Please repeat these records word for word, starting at the line that contains "Каталог товарів (205, 270)" and ending at the line that contains "Galerie (678, 170)", both included.

===== Task inputs

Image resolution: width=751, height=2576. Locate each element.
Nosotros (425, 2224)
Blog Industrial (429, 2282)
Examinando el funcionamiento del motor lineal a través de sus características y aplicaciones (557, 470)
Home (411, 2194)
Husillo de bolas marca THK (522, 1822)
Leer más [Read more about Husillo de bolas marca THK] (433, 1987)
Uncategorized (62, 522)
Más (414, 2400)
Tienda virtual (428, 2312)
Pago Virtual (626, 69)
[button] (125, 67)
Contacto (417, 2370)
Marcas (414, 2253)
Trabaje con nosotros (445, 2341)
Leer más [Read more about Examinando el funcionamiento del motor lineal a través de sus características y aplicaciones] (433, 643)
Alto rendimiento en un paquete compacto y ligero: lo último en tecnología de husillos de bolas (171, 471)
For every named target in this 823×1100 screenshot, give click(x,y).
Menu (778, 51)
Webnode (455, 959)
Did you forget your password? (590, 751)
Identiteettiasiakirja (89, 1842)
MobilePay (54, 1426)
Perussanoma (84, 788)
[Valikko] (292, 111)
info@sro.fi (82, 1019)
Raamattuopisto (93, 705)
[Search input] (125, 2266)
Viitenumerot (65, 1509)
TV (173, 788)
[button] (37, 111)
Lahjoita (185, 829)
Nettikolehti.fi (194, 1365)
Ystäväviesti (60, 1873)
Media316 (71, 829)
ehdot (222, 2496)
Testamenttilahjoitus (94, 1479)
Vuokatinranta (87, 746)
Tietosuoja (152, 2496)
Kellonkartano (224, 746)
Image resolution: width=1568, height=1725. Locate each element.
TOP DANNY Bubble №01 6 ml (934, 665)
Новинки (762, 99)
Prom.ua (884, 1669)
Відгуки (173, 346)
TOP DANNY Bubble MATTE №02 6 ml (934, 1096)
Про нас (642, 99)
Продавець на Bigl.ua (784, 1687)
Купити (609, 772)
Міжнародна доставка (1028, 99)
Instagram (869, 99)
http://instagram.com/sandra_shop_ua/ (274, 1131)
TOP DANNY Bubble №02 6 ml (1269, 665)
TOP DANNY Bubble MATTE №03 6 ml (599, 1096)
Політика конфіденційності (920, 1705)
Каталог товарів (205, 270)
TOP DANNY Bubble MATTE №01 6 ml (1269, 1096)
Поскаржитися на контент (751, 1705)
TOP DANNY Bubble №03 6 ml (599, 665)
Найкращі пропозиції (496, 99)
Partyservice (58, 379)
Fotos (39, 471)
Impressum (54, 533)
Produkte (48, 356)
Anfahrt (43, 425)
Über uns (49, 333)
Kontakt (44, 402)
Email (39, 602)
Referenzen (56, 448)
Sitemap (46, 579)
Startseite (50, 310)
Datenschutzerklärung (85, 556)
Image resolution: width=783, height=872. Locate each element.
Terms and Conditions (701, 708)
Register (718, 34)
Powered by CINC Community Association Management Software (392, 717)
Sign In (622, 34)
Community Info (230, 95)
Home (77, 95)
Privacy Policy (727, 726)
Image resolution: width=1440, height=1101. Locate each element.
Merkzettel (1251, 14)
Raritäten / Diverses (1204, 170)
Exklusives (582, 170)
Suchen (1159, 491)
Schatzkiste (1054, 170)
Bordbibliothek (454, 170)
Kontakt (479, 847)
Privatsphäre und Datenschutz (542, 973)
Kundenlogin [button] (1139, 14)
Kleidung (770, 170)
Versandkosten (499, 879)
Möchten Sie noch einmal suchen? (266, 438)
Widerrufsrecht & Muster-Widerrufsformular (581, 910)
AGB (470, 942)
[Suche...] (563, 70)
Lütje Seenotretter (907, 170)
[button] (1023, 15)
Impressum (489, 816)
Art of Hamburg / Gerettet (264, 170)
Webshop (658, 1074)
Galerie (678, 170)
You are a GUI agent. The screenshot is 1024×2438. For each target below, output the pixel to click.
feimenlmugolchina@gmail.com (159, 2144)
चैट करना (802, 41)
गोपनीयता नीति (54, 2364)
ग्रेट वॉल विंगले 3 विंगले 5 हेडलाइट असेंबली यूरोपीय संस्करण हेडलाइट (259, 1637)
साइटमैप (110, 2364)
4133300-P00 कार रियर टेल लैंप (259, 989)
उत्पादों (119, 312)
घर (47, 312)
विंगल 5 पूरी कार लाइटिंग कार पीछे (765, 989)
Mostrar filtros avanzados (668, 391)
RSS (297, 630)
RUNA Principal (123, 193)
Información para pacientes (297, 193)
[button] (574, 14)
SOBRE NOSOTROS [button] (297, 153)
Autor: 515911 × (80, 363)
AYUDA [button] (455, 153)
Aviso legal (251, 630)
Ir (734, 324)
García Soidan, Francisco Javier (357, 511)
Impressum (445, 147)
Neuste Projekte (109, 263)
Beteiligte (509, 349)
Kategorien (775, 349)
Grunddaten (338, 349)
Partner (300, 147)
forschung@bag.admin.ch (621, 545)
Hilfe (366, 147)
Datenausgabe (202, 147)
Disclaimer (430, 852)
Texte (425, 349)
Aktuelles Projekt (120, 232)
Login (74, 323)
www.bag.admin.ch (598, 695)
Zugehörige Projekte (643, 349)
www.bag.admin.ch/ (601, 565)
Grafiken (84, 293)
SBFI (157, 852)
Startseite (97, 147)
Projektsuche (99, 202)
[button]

==========

__Result for this task__:
Каталог товарів (205, 270)
TOP DANNY Bubble MATTE №01 6 ml (1269, 1096)
Поскаржитися на контент (751, 1705)
TOP DANNY Bubble №03 6 ml (599, 665)
Найкращі пропозиції (496, 99)
Partyservice (58, 379)
Fotos (39, 471)
Impressum (54, 533)
Produkte (48, 356)
Anfahrt (43, 425)
Über uns (49, 333)
Kontakt (44, 402)
Email (39, 602)
Referenzen (56, 448)
Sitemap (46, 579)
Startseite (50, 310)
Datenschutzerklärung (85, 556)
Image resolution: width=783, height=872. Locate each element.
Terms and Conditions (701, 708)
Register (718, 34)
Powered by CINC Community Association Management Software (392, 717)
Sign In (622, 34)
Community Info (230, 95)
Home (77, 95)
Privacy Policy (727, 726)
Image resolution: width=1440, height=1101. Locate each element.
Merkzettel (1251, 14)
Raritäten / Diverses (1204, 170)
Exklusives (582, 170)
Suchen (1159, 491)
Schatzkiste (1054, 170)
Bordbibliothek (454, 170)
Kontakt (479, 847)
Privatsphäre und Datenschutz (542, 973)
Kundenlogin [button] (1139, 14)
Kleidung (770, 170)
Versandkosten (499, 879)
Möchten Sie noch einmal suchen? (266, 438)
Widerrufsrecht & Muster-Widerrufsformular (581, 910)
AGB (470, 942)
[Suche...] (563, 70)
Lütje Seenotretter (907, 170)
[button] (1023, 15)
Impressum (489, 816)
Art of Hamburg / Gerettet (264, 170)
Webshop (658, 1074)
Galerie (678, 170)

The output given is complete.